Transcriptional and Translational Regulation of the Cancer-Testis Antigen PRAME Mediated by Pathogen-Associated Molecular Patterns

Abstract 2475

PRAME (preferentially expressed antigen in melanoma) is a germinal tissue-specific gene that is expressed at high levels in a number of haematological malignancies. In AML, PRAME is a positive prognostic indicator, being associated with a favourable response to chemotherapy and increased overall survival, even in the presence of unfavourable karyotypes. In contrast, over-expression of PRAME mRNA is associated with poor prognosis in CML, NHL, HD, CLL and myeloma, being associated with progressive disease and chemo-resistance. Despite proposals to implement PRAME as a tool for monitoring minimal residual disease and as an immunotherapeutic target, the physiological functions of PRAME in normal and tumour cells are unclear. A role in the regulation of retinoic acid signalling has been proposed, although interactions of PRAME with retinoic acid receptors are weak compared to other coregulator proteins.
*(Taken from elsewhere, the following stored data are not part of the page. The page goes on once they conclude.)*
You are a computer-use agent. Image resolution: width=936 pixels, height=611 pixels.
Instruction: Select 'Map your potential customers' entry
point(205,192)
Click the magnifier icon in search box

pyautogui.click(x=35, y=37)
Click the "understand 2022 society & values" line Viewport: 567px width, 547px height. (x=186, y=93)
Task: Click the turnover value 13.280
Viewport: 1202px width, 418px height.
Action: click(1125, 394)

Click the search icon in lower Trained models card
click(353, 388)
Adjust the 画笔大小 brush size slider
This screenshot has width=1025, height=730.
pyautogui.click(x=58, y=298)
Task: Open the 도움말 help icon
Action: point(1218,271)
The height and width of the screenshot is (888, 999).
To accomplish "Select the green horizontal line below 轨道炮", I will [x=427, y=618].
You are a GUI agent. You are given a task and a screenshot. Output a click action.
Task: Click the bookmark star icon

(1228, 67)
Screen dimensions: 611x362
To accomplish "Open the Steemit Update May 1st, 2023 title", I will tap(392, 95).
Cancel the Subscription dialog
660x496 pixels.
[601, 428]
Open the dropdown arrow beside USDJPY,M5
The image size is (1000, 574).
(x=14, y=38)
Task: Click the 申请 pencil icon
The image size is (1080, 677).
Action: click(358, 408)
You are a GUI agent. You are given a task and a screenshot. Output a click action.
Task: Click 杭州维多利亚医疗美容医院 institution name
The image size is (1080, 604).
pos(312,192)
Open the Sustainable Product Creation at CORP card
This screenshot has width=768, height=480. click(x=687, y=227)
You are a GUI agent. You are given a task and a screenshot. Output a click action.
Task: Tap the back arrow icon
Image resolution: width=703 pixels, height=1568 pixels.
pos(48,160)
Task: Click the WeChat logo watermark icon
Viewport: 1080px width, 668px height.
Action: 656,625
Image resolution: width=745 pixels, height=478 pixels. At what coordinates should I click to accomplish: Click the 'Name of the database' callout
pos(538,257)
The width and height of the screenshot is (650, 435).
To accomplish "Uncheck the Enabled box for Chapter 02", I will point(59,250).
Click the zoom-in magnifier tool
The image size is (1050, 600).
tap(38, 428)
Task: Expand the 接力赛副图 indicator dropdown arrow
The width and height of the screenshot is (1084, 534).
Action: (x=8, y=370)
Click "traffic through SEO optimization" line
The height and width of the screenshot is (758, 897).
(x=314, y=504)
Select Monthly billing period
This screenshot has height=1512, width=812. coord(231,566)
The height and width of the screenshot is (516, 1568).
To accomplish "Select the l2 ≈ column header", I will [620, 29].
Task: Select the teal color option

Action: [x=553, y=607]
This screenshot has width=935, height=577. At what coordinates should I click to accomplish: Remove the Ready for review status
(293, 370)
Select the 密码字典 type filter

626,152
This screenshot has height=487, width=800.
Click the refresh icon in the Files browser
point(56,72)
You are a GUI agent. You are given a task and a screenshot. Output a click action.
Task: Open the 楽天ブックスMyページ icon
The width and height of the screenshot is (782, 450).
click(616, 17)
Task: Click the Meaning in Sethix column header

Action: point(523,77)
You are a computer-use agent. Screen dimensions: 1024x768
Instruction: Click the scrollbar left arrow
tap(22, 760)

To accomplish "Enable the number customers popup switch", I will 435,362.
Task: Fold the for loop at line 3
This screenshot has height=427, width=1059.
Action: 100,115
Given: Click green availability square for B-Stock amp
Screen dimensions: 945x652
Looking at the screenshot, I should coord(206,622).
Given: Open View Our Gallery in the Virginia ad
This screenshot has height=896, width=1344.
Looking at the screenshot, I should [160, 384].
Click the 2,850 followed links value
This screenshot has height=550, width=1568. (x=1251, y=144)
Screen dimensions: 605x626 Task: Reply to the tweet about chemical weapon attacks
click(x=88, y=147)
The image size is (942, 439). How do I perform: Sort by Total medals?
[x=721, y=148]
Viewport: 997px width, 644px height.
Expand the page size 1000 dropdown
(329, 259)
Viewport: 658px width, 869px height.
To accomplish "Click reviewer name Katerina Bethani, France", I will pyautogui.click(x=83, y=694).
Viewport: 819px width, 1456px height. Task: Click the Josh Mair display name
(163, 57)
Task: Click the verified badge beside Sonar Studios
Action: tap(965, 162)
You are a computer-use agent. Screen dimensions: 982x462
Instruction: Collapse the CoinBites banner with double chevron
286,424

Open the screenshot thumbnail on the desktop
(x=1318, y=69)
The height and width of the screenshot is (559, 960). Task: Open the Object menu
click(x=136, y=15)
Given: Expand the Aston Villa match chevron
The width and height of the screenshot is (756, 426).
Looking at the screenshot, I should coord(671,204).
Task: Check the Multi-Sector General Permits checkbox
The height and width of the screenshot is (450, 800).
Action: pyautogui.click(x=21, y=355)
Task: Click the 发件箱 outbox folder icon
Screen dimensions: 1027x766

Sequence homology and structural predictions suggest that PRAME is a member of the family of leucine-rich repeat (LRR) proteins that function in cellular immunity, bearing most resemblance to the LRR domains of Toll-like receptors (in particular TLR3 and TLR4) and internalin proteins. LRR proteins can bind pathogen-associated molecular patterns (PAMPs) including proteins, nucleic acids and sugars, and consistent with this PRAME has been reported to interact with OPA proteins from Neisseriae gonorrhoeae. Here we show that expression of PRAME in HL60 leukaemic cells is strongly induced by lipopolysaccharide (LPS) or peptidoglycan in the presence of interferon (IFN)-gamma, whereas no induction was observed after exposure to other PAMPs such as zymosan A. This burst of PRAME expression peaked between 1 and 4 hrs post treatment, but was not mediated by the proximal promoter region. Moreover, we show that treatment of HL60 with LPS and IFN-gamma increases the association of PRAME transcripts with polysomes indicating PRAME is also translationally regulated, and we provide evidence that PRAME 5'UTR contains an internal ribosome entry sequence for CAP-independent translation. Finally, we show that the subcellular localisation of PRAME protein in HL60 and U937 cells is modulated by treatment with LPS and IFN-gamma. In summary, our studies indicate that the LRR protein PRAME is subject to transcriptional and translational regulation following cellular exposure to bacterial PAMPs and interferon, suggesting it may have a role in innate immunity.